Kepala Otoritas Jasa Keuangan (OJK) Malang, Farid Faletahan, menyatakan inflasi di wilayah Malang Raya hingga periode terkini masih berada dalam kondisi terkendali. Tingkat inflasi tercatat sebesar 1,64 persen dan dinilai masih berada dalam rentang yang wajar bagi perekonomian daerah.
Farid menjelaskan, inflasi yang relatif rendah menjadi indikator positif karena tidak disertai lonjakan harga yang signifikan. Menurutnya, stabilitas harga tersebut menunjukkan keseimbangan antara permintaan dan pasokan yang masih terjaga.
“Masih ada inflasi, tapi terkendali. Ini mencerminkan demand dan supply yang relatif seimbang,” ujar Farid pada Sabtu, 24 Januari 2025.
Menjelang bulan Ramadan, Farid memperkirakan aktivitas ekonomi akan meningkat mengikuti pola musiman. Ia memproyeksikan pembiayaan dan konsumsi masyarakat akan tumbuh seiring naiknya kebutuhan selama bulan puasa.

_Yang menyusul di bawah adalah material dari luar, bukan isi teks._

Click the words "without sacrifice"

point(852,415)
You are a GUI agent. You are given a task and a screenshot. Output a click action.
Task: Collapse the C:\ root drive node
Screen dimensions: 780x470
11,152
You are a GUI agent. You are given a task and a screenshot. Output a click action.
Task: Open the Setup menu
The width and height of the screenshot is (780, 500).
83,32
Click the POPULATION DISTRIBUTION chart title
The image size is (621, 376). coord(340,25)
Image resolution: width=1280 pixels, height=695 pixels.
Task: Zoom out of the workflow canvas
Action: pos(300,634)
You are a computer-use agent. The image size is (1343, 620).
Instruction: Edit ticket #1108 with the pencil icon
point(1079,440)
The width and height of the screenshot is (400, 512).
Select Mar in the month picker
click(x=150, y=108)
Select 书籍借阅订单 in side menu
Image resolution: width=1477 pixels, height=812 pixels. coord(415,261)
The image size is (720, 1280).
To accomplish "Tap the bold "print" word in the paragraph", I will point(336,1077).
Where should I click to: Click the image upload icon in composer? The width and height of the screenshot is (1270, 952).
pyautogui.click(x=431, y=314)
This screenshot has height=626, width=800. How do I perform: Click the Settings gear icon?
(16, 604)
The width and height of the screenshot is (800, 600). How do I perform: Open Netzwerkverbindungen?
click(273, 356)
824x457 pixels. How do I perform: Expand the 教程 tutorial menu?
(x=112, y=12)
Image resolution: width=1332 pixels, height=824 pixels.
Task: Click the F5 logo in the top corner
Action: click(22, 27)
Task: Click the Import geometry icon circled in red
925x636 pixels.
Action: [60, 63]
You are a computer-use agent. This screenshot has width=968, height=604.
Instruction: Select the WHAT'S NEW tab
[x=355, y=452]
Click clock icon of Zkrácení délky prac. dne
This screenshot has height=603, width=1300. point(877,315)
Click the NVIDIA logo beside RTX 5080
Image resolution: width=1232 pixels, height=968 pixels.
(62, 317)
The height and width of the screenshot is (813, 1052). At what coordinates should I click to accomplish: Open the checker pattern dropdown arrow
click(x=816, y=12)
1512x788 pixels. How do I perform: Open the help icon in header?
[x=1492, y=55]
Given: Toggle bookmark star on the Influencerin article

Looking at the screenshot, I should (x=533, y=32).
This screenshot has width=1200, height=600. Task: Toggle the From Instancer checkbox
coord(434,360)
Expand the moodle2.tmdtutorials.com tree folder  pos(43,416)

Peningkatan konsumsi tersebut diharapkan memberi dampak positif bagi berbagai sektor ekonomi, mulai dari penyaluran kredit, bertambahnya aktivitas usaha, hingga meningkatnya perputaran ekonomi di daerah.
“Harapannya, di awal tahun ini pertumbuhan kredit meningkat, konsumsi meningkat, dan kegiatan ekonomi semakin bergerak, sehingga mendorong pertumbuhan ekonomi secara keseluruhan,” kata Farid.
OJK Malang, lanjut Farid, juga terus melakukan pengawasan untuk menjaga stabilitas sektor jasa keuangan, terutama menghadapi momentum Ramadan dan periode tahun ajaran baru yang kerap memicu tekanan harga serta peningkatan kebutuhan pembiayaan masyarakat.